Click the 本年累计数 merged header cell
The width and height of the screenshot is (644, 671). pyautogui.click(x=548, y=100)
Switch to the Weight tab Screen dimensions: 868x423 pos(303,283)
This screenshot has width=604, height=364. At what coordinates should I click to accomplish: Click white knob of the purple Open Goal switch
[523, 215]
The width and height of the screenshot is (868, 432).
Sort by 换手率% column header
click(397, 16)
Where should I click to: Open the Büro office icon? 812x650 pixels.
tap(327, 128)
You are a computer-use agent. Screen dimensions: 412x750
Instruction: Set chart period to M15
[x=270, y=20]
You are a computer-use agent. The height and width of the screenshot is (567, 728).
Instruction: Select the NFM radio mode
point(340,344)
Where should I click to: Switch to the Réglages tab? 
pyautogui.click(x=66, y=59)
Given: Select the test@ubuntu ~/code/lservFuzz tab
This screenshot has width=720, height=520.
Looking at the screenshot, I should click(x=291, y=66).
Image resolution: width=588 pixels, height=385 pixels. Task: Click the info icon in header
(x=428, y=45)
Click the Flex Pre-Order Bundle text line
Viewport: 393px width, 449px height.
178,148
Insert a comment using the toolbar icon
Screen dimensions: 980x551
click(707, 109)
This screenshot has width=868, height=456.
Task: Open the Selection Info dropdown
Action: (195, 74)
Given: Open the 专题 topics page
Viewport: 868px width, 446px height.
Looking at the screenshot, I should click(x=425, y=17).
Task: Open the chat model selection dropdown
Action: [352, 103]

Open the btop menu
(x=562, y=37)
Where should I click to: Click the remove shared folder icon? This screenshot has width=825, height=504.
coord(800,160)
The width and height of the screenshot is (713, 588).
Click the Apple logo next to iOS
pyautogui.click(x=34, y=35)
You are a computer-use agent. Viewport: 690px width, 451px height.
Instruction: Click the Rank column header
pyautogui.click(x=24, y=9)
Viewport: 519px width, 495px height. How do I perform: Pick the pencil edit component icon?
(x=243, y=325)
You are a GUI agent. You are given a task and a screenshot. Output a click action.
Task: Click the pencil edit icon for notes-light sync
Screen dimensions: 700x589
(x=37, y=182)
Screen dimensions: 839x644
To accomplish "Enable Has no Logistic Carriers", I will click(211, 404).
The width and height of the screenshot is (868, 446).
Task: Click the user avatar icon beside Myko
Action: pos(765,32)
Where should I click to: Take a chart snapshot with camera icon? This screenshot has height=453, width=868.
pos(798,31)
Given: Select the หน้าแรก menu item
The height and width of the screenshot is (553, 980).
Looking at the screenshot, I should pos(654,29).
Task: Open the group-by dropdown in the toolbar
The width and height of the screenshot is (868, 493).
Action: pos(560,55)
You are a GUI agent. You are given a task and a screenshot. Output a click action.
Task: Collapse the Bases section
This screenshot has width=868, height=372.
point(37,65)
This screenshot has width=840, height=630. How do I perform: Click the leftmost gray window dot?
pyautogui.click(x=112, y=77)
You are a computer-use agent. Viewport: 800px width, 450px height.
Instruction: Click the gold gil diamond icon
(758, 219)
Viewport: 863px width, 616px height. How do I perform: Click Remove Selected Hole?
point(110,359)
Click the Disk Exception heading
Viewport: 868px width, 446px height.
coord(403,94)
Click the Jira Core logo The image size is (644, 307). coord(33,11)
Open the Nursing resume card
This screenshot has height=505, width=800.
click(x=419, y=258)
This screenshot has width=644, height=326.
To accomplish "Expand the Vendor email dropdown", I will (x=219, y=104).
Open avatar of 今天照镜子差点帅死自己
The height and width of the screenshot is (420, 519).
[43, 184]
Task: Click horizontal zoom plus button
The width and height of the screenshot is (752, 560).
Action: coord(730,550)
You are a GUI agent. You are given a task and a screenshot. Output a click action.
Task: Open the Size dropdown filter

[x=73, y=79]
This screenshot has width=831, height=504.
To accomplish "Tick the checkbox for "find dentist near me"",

* About this task: All of the entries above need to be reproduced verbatim.

* Task output:
Click the 本年累计数 merged header cell
The width and height of the screenshot is (644, 671). pyautogui.click(x=548, y=100)
Switch to the Weight tab Screen dimensions: 868x423 pos(303,283)
This screenshot has width=604, height=364. At what coordinates should I click to accomplish: Click white knob of the purple Open Goal switch
[523, 215]
The width and height of the screenshot is (868, 432).
Sort by 换手率% column header
click(397, 16)
Where should I click to: Open the Büro office icon? 812x650 pixels.
tap(327, 128)
You are a computer-use agent. Screen dimensions: 412x750
Instruction: Set chart period to M15
[x=270, y=20]
You are a computer-use agent. The height and width of the screenshot is (567, 728).
Instruction: Select the NFM radio mode
point(340,344)
Where should I click to: Switch to the Réglages tab? 
pyautogui.click(x=66, y=59)
Given: Select the test@ubuntu ~/code/lservFuzz tab
This screenshot has width=720, height=520.
Looking at the screenshot, I should click(x=291, y=66).
Image resolution: width=588 pixels, height=385 pixels. Task: Click the info icon in header
(x=428, y=45)
Click the Flex Pre-Order Bundle text line
Viewport: 393px width, 449px height.
178,148
Insert a comment using the toolbar icon
Screen dimensions: 980x551
click(707, 109)
This screenshot has width=868, height=456.
Task: Open the Selection Info dropdown
Action: (195, 74)
Given: Open the 专题 topics page
Viewport: 868px width, 446px height.
Looking at the screenshot, I should click(x=425, y=17).
Task: Open the chat model selection dropdown
Action: [352, 103]

Open the btop menu
(x=562, y=37)
Where should I click to: Click the remove shared folder icon? This screenshot has width=825, height=504.
coord(800,160)
The width and height of the screenshot is (713, 588).
Click the Apple logo next to iOS
pyautogui.click(x=34, y=35)
You are a computer-use agent. Viewport: 690px width, 451px height.
Instruction: Click the Rank column header
pyautogui.click(x=24, y=9)
Viewport: 519px width, 495px height. How do I perform: Pick the pencil edit component icon?
(x=243, y=325)
You are a GUI agent. You are given a task and a screenshot. Output a click action.
Task: Click the pencil edit icon for notes-light sync
Screen dimensions: 700x589
(x=37, y=182)
Screen dimensions: 839x644
To accomplish "Enable Has no Logistic Carriers", I will click(211, 404).
The width and height of the screenshot is (868, 446).
Task: Click the user avatar icon beside Myko
Action: pos(765,32)
Where should I click to: Take a chart snapshot with camera icon? This screenshot has height=453, width=868.
pos(798,31)
Given: Select the หน้าแรก menu item
The height and width of the screenshot is (553, 980).
Looking at the screenshot, I should pos(654,29).
Task: Open the group-by dropdown in the toolbar
The width and height of the screenshot is (868, 493).
Action: pos(560,55)
You are a GUI agent. You are given a task and a screenshot. Output a click action.
Task: Collapse the Bases section
This screenshot has width=868, height=372.
point(37,65)
This screenshot has width=840, height=630. How do I perform: Click the leftmost gray window dot?
pyautogui.click(x=112, y=77)
You are a computer-use agent. Viewport: 800px width, 450px height.
Instruction: Click the gold gil diamond icon
(758, 219)
Viewport: 863px width, 616px height. How do I perform: Click Remove Selected Hole?
point(110,359)
Click the Disk Exception heading
Viewport: 868px width, 446px height.
coord(403,94)
Click the Jira Core logo The image size is (644, 307). coord(33,11)
Open the Nursing resume card
This screenshot has height=505, width=800.
click(x=419, y=258)
This screenshot has width=644, height=326.
To accomplish "Expand the Vendor email dropdown", I will (x=219, y=104).
Open avatar of 今天照镜子差点帅死自己
The height and width of the screenshot is (420, 519).
[43, 184]
Task: Click horizontal zoom plus button
The width and height of the screenshot is (752, 560).
Action: coord(730,550)
You are a GUI agent. You are given a task and a screenshot. Output a click action.
Task: Open the Size dropdown filter

[x=73, y=79]
This screenshot has width=831, height=504.
To accomplish "Tick the checkbox for "find dentist near me"",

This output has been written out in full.